◆ Task prompt
What is needed is an exact copy of the line with "The width and" and all lines that follow it in the entries below, the last line included.

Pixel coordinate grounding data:
○ ○ ○ ○
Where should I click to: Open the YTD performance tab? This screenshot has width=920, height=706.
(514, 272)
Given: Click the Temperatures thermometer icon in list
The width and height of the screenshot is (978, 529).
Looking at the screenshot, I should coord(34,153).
○ ○ ○ ○
◆ Exercise output
The width and height of the screenshot is (978, 529).
Looking at the screenshot, I should coord(34,153).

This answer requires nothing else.